Sementara itu kesempatan pengajuan keberatan atas besaran UKT yang diterima oleh pihak kampuspun sama sekali bukan solusi yang tepat. Sebab, jika sekalipun keberatan diterima dan nominal UKT diturunkan, itupun akan ditetapkan pada semester berikutnya dan mahasiswa harus tetap membayar besaran UKT yang sebelumnya.

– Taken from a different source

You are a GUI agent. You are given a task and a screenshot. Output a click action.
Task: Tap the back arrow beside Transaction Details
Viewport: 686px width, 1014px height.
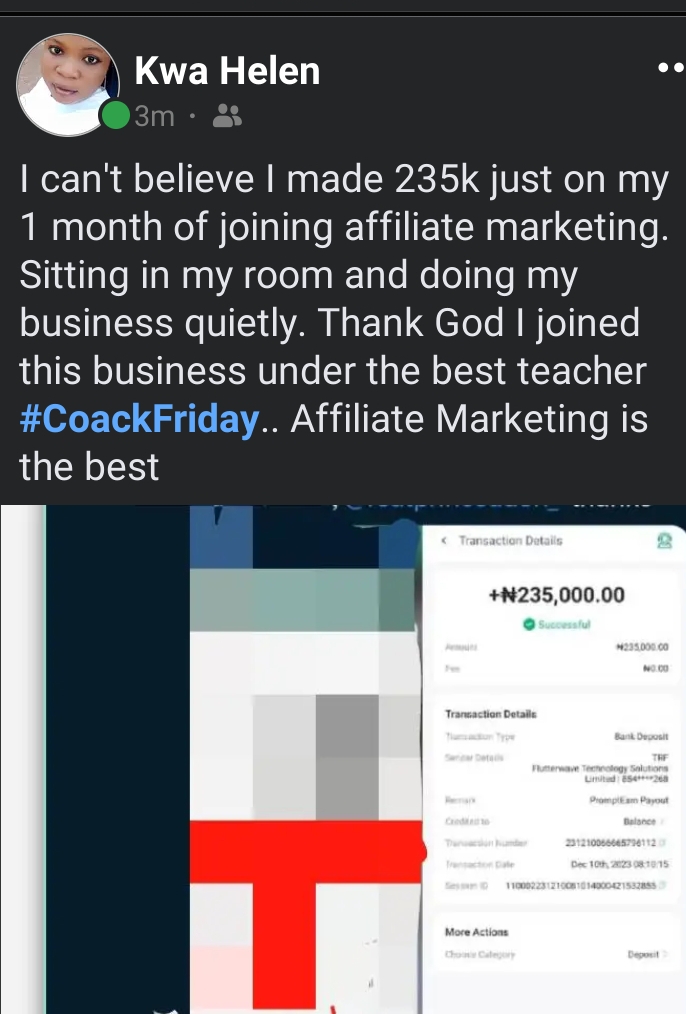444,541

B.     Biaya Kuliah Makin Mahal
Dengan sistem pembayaran baru ini juga, nominal uang kuliah malah semakin bertambah mahal dibandingkan dengan sistem pembayaran sebelumnya. Sebab dalam menghitung besaran nominal UKT sendiri, segala biaya operasional kampus baik biaya langsung (gaji dosen, gaji karyawan, biaya proyektor, biaya listrik, biaya modul, dll) maupun biaya tidak langsung (biaya pemeliharaan gedung, biaya pembangunan fasilitas, dll) kesemuanya akan dihitung, kemudian jumlah tersebut disebut unit cost yang menentukan besaran UKT itu sendiri. Maka oleh karena itu wajar saja, ketika sistem UKT ini diterapkan kepada para mahasiswa baru tahun 2013/2014 dan 2014/2015, secara mayoritas mengalami kenaikan yang cukup drastis jika dibandingkan dengan biaya kuliah pada tahun sebelumnya.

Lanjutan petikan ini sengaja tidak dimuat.